Government shall not substantially burden a person’s freedom of religion. The right to act or refuse to act in a manner motivated by a sincerely held religious belief may not be substantially burdened unless the government proves by clear and convincing evidence that it has a compelling governmental interest in infringing the specific act or refusal to act and has used the least restrictive means to further that interest (Ky.Rev.Stat. Ann. § 446.350)

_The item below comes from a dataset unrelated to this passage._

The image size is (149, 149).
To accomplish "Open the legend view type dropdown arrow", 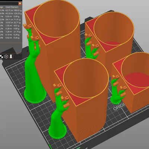I will click(x=20, y=3).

  • In other words, before the Kentucky Governor required every county clerk in the State to issue same sex marriage licenses, it would seem reasonable that he have considered whether this would impose a substantial burden on religious freedom, whether this burden was justified by a “compelling governmental interest”, and whether there was a “less restrictive” way to achieve this interest. In this situation it seems fairly clear to me that this legislation should have applied in Ms Davis’ favour:
    1. While different believers may agree or not with the view that she would be “complicit” in same sex marriages by issuing licenses, there seems no doubt that this was a genuine belief strongly held on plausible religious grounds. The State should not be in the business of making up the minds of believers about these things; it seems reasonable where someone can articulate a plausible belief, that it be regarded as worthy of respect. One feature of the law here, noted above, is that every marriage license must have the name of the clerk who issued it, at the bottom of the license- not just the office, but the actual name. This as mentioned explains the otherwise odd fact that Ms Davis objected to other clerks issuing the licenses as well- for they would all have borne her name as the county clerk.
    2. The State no doubt has a “compelling interest” in allowing its residents to enjoy a constitutional right declared by the Supreme Court. One may perhaps doubt whether “compelling” is a good way to describe the interest in allowing people to get marriage licenses in their home town rather than merely driving half an hour to another town, but that can be conceded for the moment. (Note that a license once issued somewhere is good for the whole of the State, so the parties concerned would not have been prevented from holding a ceremony in their home town once they had got the license from elsewhere.)
    3. Still, there seems absolutely no doubt that a less restrictive means of furthering this interest could have been found. The law could be changed to allow licenses to be issued from an office, rather than personally under the clerk’s name. Once it became clear that some clerks would have problems, it may even have been possible to set up an online application system for issue of marriage licenses. Other solutions would no doubt present themselves, as has been made clear for example in Utah and other States.
  • Yet in his judgment on the issue, Judge Bunning glosses over the RFRA provisions far too quickly. In one paragraph he asserts that Ms Davis’ religious objection is misconceived, and in any event she can still go to church!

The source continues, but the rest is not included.